### Problem to solve
After locating the line with "Open Desktop & Dock settings" in the entries below, set down exactly that line and each one after it to the end, skipping pictures.

### Exercise input
------------------------------------------------

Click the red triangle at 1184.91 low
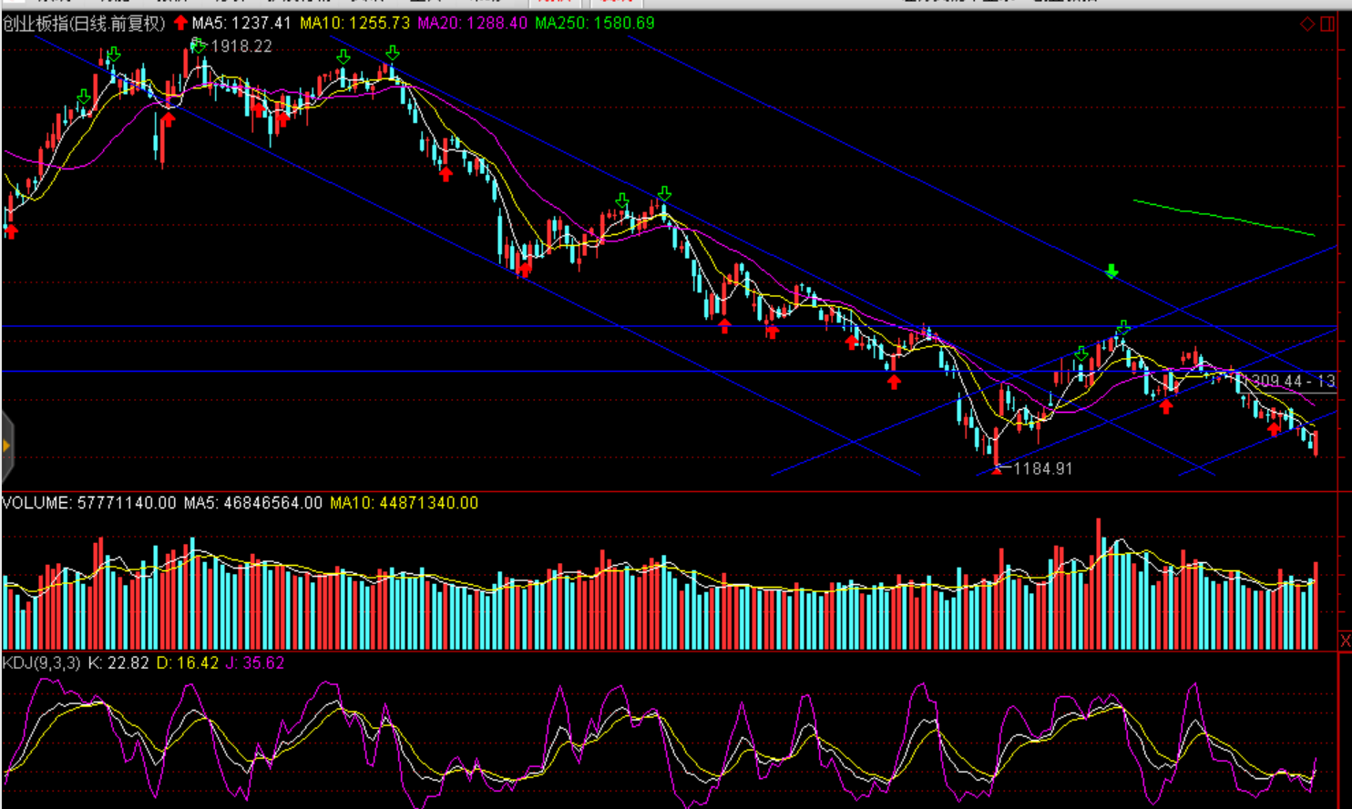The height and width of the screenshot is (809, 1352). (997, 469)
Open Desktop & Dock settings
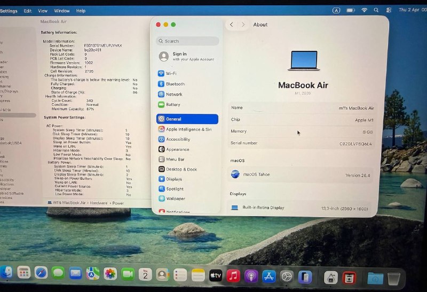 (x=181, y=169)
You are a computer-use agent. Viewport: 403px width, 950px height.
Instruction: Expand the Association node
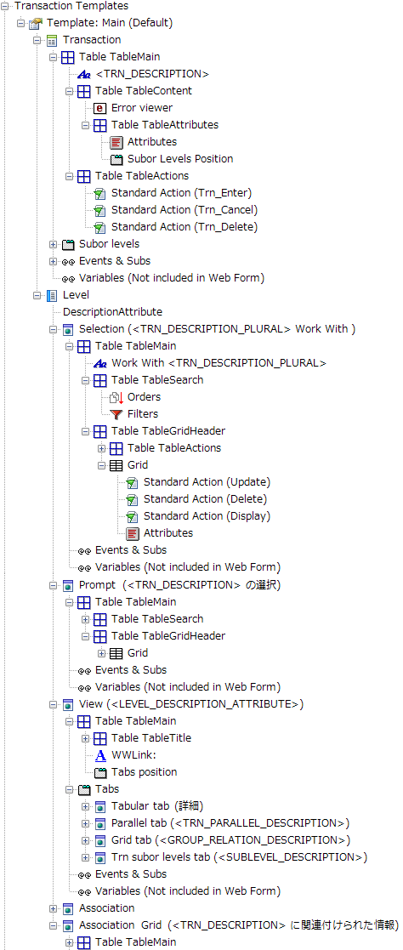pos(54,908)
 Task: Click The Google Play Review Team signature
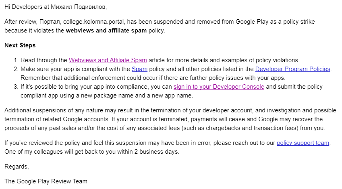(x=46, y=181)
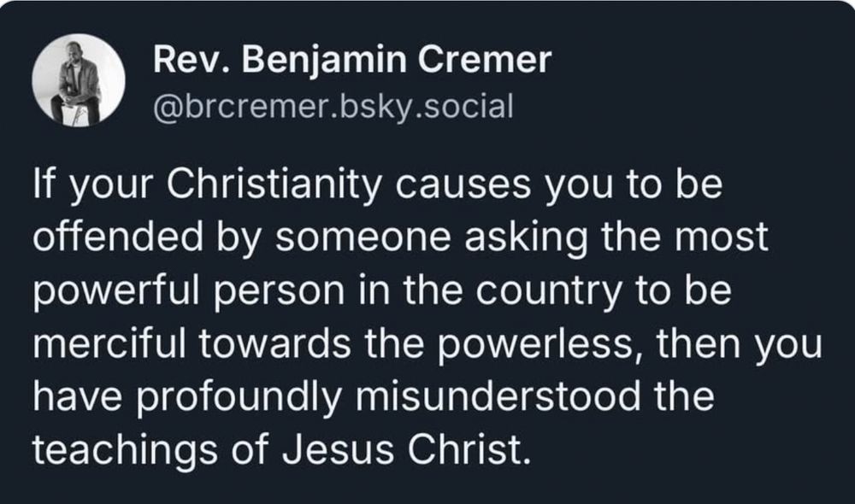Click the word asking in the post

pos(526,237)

------------------------------------------------

### Answer area
Open Desktop & Dock settings
 (x=181, y=169)
You are a computer-use agent. Viewport: 403px width, 950px height.
Instruction: Expand the Association node
pos(54,908)
 Task: Click The Google Play Review Team signature
(x=46, y=181)
Click the word asking in the post

pos(526,237)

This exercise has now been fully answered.